FRAGMENTO PROPORCIONADO:
□ □ □ □ □

Gracia bajo presión
POR HÉCTOR VASCONCELOS
Me corresponde ahora hablar, así sea de manera muy sintética, en torno a la memoria del entrañable amigo y colega, el admirado erudito, el compañero y cómplice de luchas sociales y políticas.
Conocí a José María Pérez Gay hará un cuarto de siglo. No recuerdo con precisión el año. Teníamos muchos amigos comunes y nuestras actividades estaban relacionadas. Él resultó becario del Fondo Nacional para la Cultura y las Artes, institución que yo dirigía en aquellos días. Años más tarde, coincidimos en Europa. Él era embajador en Portugal al mismo tiempo que yo representaba a México en Noruega y Dinamarca. Cuando nos veíamos, inevitablemente la conversación derivaba hacia algún aspecto de la cultura de lengua alemana que por tantas y tan diferentes razones era fundamental para ambos.

□ □ □ □ □

SECCIÓN DE DATOS:

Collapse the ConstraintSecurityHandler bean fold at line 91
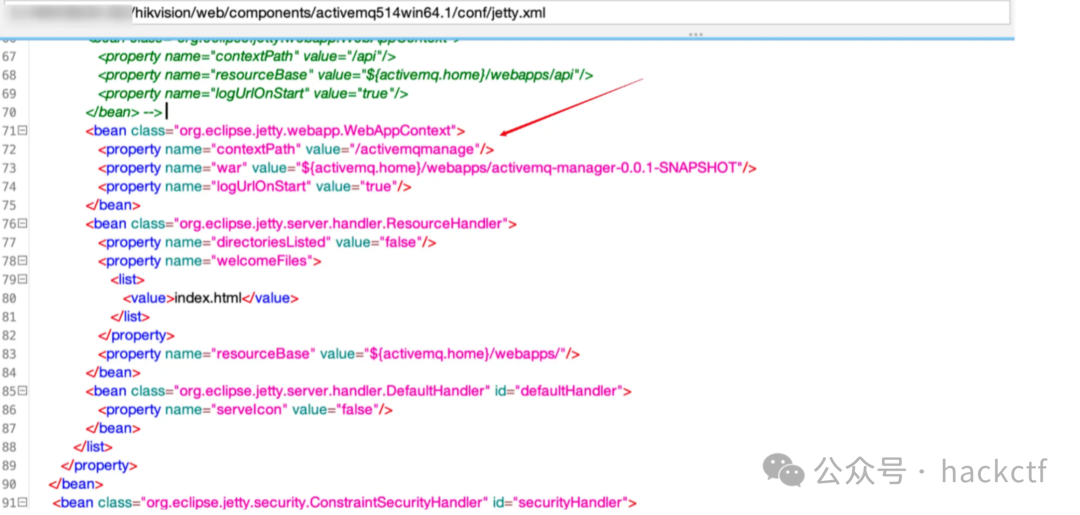This screenshot has width=1080, height=515. [22, 502]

□ □ □ □ □

CONSIGNA 1: Traduce al inglés esta oración del texto en memoria de José María Pérez Gay: "Él era embajador en Portugal al mismo tiempo que yo representaba a México en Noruega y Dinamarca."
CONSIGNA 2: Devuelve, sin cambios, el tramo del texto en memoria de José María Pérez Gay que comienza en las palabras "Gracia bajo presión" y termina después de "sociales y políticas.".
CONSIGNA 3: Continúa el texto en memoria de José María Pérez Gay a partir de su última oración.
Las líneas son material aparte y no guardan relación con el texto.

RESULTADO 1: He was ambassador to Portugal at the same time that I represented Mexico in Norway and Denmark.

RESULTADO 2:
Gracia bajo presión
POR HÉCTOR VASCONCELOS
Me corresponde ahora hablar, así sea de manera muy sintética, en torno a la memoria del entrañable amigo y colega, el admirado erudito, el compañero y cómplice de luchas sociales y políticas.

RESULTADO 3:
Nuestra aproximación inicial al mundo germánico había sido distinta. Él había penetrado en ese universo por la vía de las ideas y la literatura, en tanto que yo lo había hecho primordialmente por el camino de la música, en cuya tradición germano-austriaca yo había sido educado desde la más temprana infancia. A veces recitábamos alternadamente poemas de Heine, de Hölderlin, de Rilke. Pero si yo recordaba sólo una estrofa, él podía recitar el poema entero. Yo le argumentaba que, más aun que en la literatura, el pensamiento, las artes plásticas o la arquitectura, fue en la música donde se expresó con mayor radicalismo el espíritu innovador, iconoclasta, vanguardista que acompañó el ocaso de una cierta idea de Europa alrededor de 1918: el Imperio Perdido. La llamada segunda escuela de Viena demolió, uno a uno, todos los cánones de la armonía y la forma clásicas, en lo que constituyó la mayor revolución en la historia de la música occidental, al menos desde el Renacimiento. También lo hacía reír diciéndole: “Chema, la verdad es que tú no tienes afinidad alguna con la cultura alemana, porque no te gusta la cerveza, y no soportas a Wagner”. A mi modo de ver, la civilización germana inicia con un tarro de cerveza y culmina en esas interminables orgías musicales de Wagner, síntesis y epítome de la ideología, la mitología, la estética y ciertamente la tradición musical alemanas.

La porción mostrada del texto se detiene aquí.